There was something in his voice, though, something careful and measuring that made my wolf prick up his ears in warning.
“What do you know about his family?” Dad asked, settling into the tone he used for pack business. “The Harringtons. They came here from Portland, right?”
“Yeah. His dad works in finance, mom's the new English teacher.” I shifted in my chair, unsure where this was heading. “Why does it matter?”
Dad was quiet for a long moment, and I could practically see him weighing his words.
“Because you matter, Evan. Because someday you'll be Alpha of this pack, and every relationship you form reflects on all of us.” His voice was gentle but implacable, carrying the weight of generations of Callahan responsibility. “I need to know that the people you trust are worthy of that trust.”
“He's not pack,” I said, and hated how defensive I sounded.
“No,” Dad agreed. “He's not. And that makes him a potential liability.”
“He's not dangerous.” The words came out sharper than I'd intended.
“Maybe not intentionally,” Dad said, and there was sympathy in his voice now. “But humans who get too close to our world have a way of asking questions we can't answer.
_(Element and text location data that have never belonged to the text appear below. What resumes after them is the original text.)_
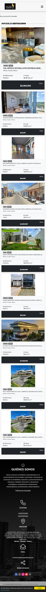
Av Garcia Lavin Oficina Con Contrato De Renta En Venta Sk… (23, 346)
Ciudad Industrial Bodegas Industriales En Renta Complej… (22, 300)
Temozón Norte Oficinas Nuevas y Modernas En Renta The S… (23, 118)
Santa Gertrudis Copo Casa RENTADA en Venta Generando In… (23, 254)
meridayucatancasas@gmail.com (23, 557)
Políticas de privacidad (23, 490)
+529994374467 (23, 516)
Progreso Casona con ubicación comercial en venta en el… (22, 209)
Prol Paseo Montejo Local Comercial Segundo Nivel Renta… (23, 391)
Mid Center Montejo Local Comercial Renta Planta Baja (22, 163)
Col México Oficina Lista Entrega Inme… (22, 68)
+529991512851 (23, 513)
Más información (5, 590)
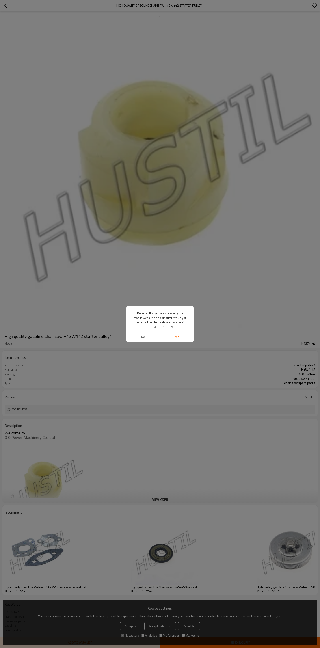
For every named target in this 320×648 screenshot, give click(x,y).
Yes (176, 336)
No (143, 336)
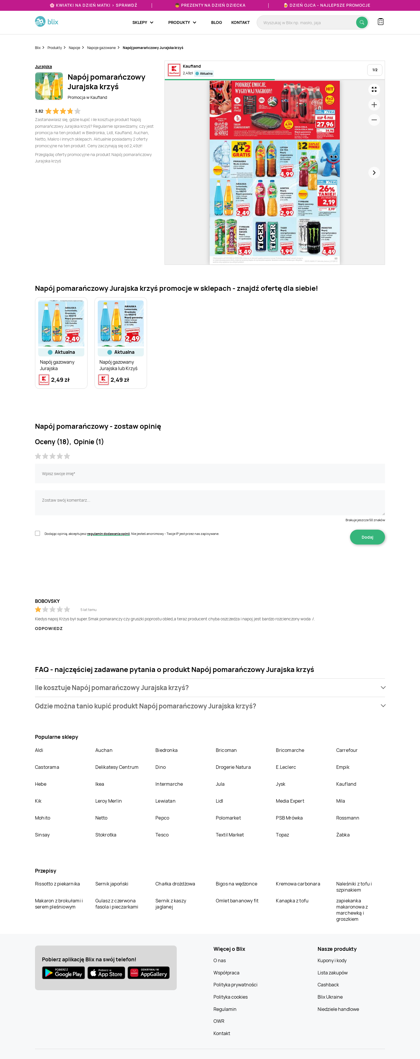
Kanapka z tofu (292, 900)
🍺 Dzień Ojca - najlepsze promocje (326, 5)
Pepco (162, 818)
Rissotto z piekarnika (57, 884)
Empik (342, 767)
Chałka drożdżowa (175, 884)
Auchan (104, 750)
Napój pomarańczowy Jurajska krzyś (153, 47)
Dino (160, 767)
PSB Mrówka (289, 818)
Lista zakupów (333, 972)
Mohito (42, 818)
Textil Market (230, 835)
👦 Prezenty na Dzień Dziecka (210, 5)
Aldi (39, 750)
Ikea (99, 784)
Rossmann (348, 818)
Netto (101, 818)
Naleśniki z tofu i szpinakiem (354, 887)
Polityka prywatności (236, 984)
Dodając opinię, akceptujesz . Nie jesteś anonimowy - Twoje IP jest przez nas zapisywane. (132, 533)
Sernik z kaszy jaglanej (170, 903)
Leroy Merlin (108, 801)
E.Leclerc (286, 767)
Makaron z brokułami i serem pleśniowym (59, 903)
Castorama (47, 767)
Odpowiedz (49, 628)
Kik (38, 801)
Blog (216, 22)
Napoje (74, 47)
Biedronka (166, 750)
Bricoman (226, 750)
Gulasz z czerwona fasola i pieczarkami (117, 903)
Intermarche (169, 784)
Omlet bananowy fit (237, 900)
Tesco (162, 835)
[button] (210, 687)
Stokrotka (106, 835)
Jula (220, 784)
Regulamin (225, 1009)
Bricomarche (290, 750)
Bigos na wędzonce (236, 884)
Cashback (328, 984)
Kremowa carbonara (298, 884)
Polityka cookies (231, 997)
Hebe (40, 784)
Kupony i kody (332, 960)
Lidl (219, 801)
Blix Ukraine (330, 997)
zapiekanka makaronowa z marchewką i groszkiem (352, 909)
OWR (219, 1021)
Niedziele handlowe (338, 1009)
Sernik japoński (112, 884)
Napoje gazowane (101, 47)
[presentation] (79, 563)
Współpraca (226, 972)
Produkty (55, 47)
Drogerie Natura (233, 767)
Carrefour (347, 750)
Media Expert (290, 801)
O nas (220, 960)
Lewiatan (165, 801)
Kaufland (346, 784)
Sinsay (42, 835)
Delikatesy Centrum (117, 767)
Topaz (282, 835)
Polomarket (228, 818)
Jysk (280, 784)
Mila (340, 801)
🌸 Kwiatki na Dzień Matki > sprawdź (93, 5)
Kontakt (240, 22)
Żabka (343, 835)
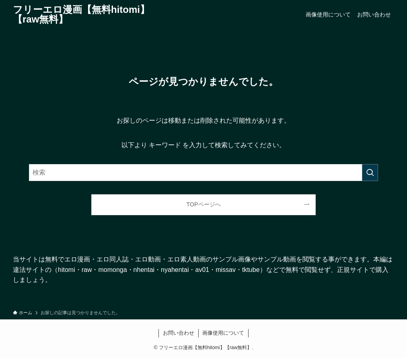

Of seeing things they shouldn't see.”
Like wolf tracks in the forest. Like the way pack members deferred to me without being asked. Like the reasons why certain families had money and influence while others kept their heads down and their mouths shut.
“I'm careful,” I said, but the words felt weak even to me.
“I know you are.” Dad leaned forward, his expression softening into something that looked like the father I remembered from before Mom died. “I'm not saying you can't be friends with the boy, Evan. I'm just saying... be aware of what that friendship might cost. For both of you.”
Getting close to humans was dangerous for reasons that went beyond pack secrecy.
“I understand,” I said finally, because what else could I say?
Dad nodded, but his eyes held the sadness that came from knowing some lessons could only be learned through experience.
“Your mother would have liked him,” he said quietly, and the unexpected words made my chest tighten. “She always said you needed someone who could see past the silence to who you really are.”
I swallowed hard, throat burning with the weight of missing her. “Yeah. She would have.”
“Be careful,” Dad said as I stood to leave. “But don't be afraid to live.”